■ **WRITTEN TASKS**
[a] Answer these three questions from the article about Freeman Palmer, one line each:
(i) In what kind of congregation did he grow up, and in which city?
(ii) How many people does he say live below the poverty line today?
(iii) When does his mother put the leaf into her table?
[b] Carry on the article about Freeman Palmer from the point where it stops.

■ **DOCUMENT TEXT**

>> Start

Freeman Palmer, conference minister for the Central Atlantic Conference, said that as a same-gender loving person, he left the African American Baptist congregation in Washington, D.C.. he grew up in but it left an indelible mark on his faith.

Freeman Palmer gave two Annual Meetings presentations

“Every Sunday was praise, crucifixion, resurrection and the climax scripture from Acts 10 that Jesue “went about doing good.”

“The good Jesus did was counter cultural, revolutionary, pushing against Roman Empire that kept people politically, socially and economically oppressed. The religious system oppressed people, too,” Freeman said, “so Jesus overturned the tables of money changers.”

Realizing the good Jesus did got him crucified, Freeman said, “We need to create a sacred space for everyone.”

When Jesus healed a man on a Sabbath, he challenged whether it was more important not to heal on the Sabbath or to heal a man.

When the rich create poverty and undermine the well-being of people, it’s not time to follow them.

“Today 37 million live below the poverty line and lack what they need to survive,” said Freeman, adding that the marginalized include youth, oppressed and black people, women, Native Americans and indigenous people, transgender people, immigrant communities and religious minorities.

“If we have an old fashioned church potluck dinner, there needs to be a place for the voiceless, the marginalized, oppressed and othered,” he said.

“When rules create sacred spaces for the healing and the well-being of people, that is the time to follow them,” he said. “However, when rules don’t create sacred spaces for the healing and well-being of people, it is time not to follow them, no matter who is in power and making up the rules!

“If we are going to have a church dinner that is pleasing in God’s sight, then the people we need to send the invitations to are the marginalized, oppressed and the other,” he repeated telling of his experience in his childhood home, where his mother still lives. 

Her table has a leaf, and whenever there are more than four or five people at the house for a meal, she takes out the leaf, pulls the table apart and puts the leaf in so that more can sit at the table and eat the meal. 

“By putting that leaf in, we are deconstructing the table in order to create a bigger one so everyone my mother invited for our meal can be at the table,” Freeman said. 

He believes the analogy holds for the spiritual table the church sets.  If the number of people invited are too many for the table, then “let’s insert a spiritual leaf, deconstruct the table that is and make a bigger table where the marginalized can sit, the oppressed can have voice and the othered can be served,” Freeman said. “We need to create a sacred space. There is no excuse to say there is no room at the table. There is always room if we make it.

“When we host of such a gathering, we will experience a blessing of resurrection, even if the guests may not return the favor in the same way we expect,” Freeman quoted the sentiment of the scripture.

“People will tell stories and change our perspectives of the world that may not conform us to the world but transform us,” he continued. “The church needs resurrection. We need to rise out of our tombs of indifference, narrowmindedness, insularity, in maintaining a building—community that is fear based, compared to speaking the truth to power.

>> End

■ **SOURCE DATA**
>> Start

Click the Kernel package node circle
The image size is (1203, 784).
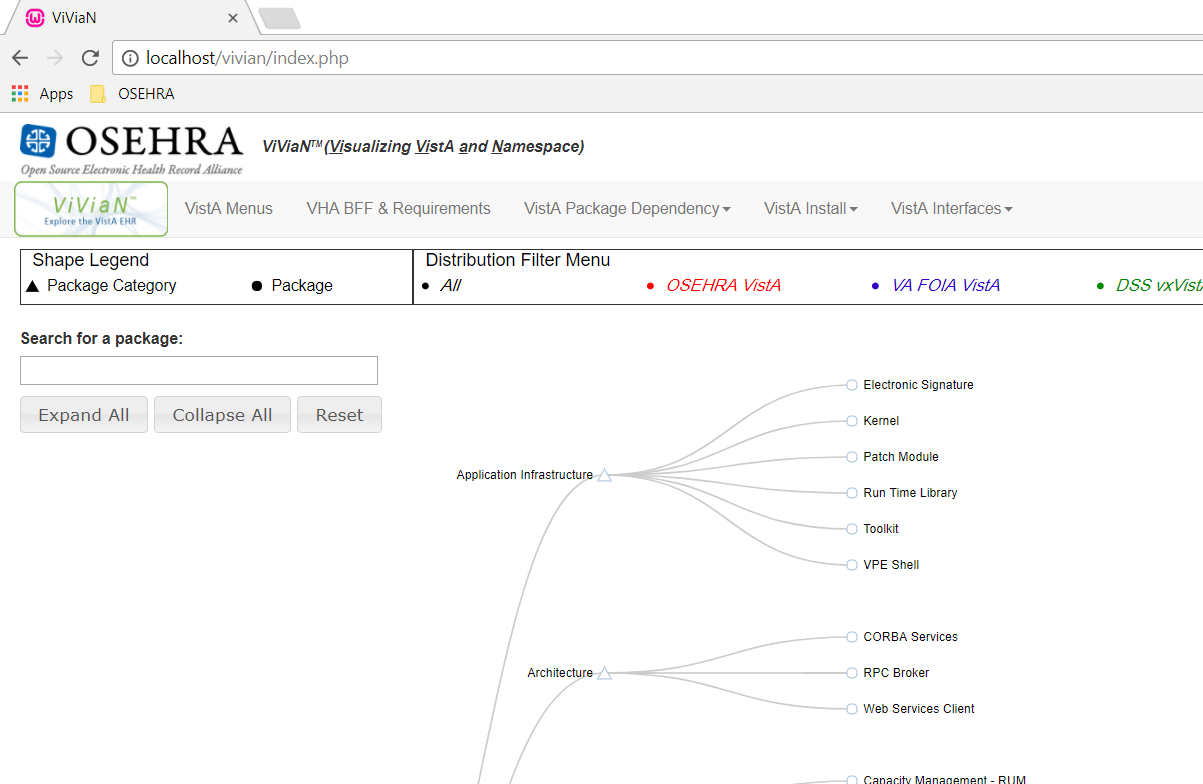(852, 421)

>> End

■ **RESULTS FOR EACH TASK**
[a]
(i) An African American Baptist congregation in Washington, D.C.
(ii) 37 million.
(iii) Whenever there are more than four or five people at the house for a meal.

[b]
“When we invite people we rarely invite, we create space for resurrection to happen,” he affirmed. “What space do we want to create? Do we want to create sacred space where all come to the table? When we do create space for resurrection?”

In his Saturday morning message, Freeman made the point that the church’s mission since its beginning has been to create sacred space wherever it can create it through its witness of the gospel of Jesus Christ.

“Creating sacred space for all people, especially for the other, is why we are here today.  During the course of time, someone received a revelation from God that said the church’s mission was to create sacred space for someone who was previously denied that space,” he said.

Freeman said that is one way the church can follow Jesus to speak truth to power. 

While some churches may believe that they are never to mix politics with the gospel, he thinks that idea often comes from a confusion between what is political and what is partisan.

“What is going on in the U.S. today are attempts to make the gospel partisan. I believe it the gospel should not be partisan, but profoundly political,” he said, aware that “being a church that creates sacred spaces for all people is a risky business, but the Church has grown to where it is today because of people who took a risk of faith.”

What’s at stake in creating sacred space is the future of the Church, the movement of God’s hands and feet in the world as God intended it to be as the body of Christ, he said.

 “In contrast, the barrage of executive orders coming out of Washington DC are intended to make people feel powerless and overwhelmed,” Freeman observed. “We as people of faith need to be strategic and focused. To stay on course and speak truth to power, we need to collaborate around what we believe is right, and we need to united in our faith and our faithful resistance,” he said.

“Creating sacred space is the mission of the church. We are here because someone said we are sacred,” he said.

There are times silence is not golden when we see what is happening such as in Nazi Germany and in Birmingham, Ala., when Martin Luther King Jr wrote a letter to churches.

“We have to speak truth to power,”Freeman asserted.

For information, email fpalmer@cacucc.org or visit cacucc.org.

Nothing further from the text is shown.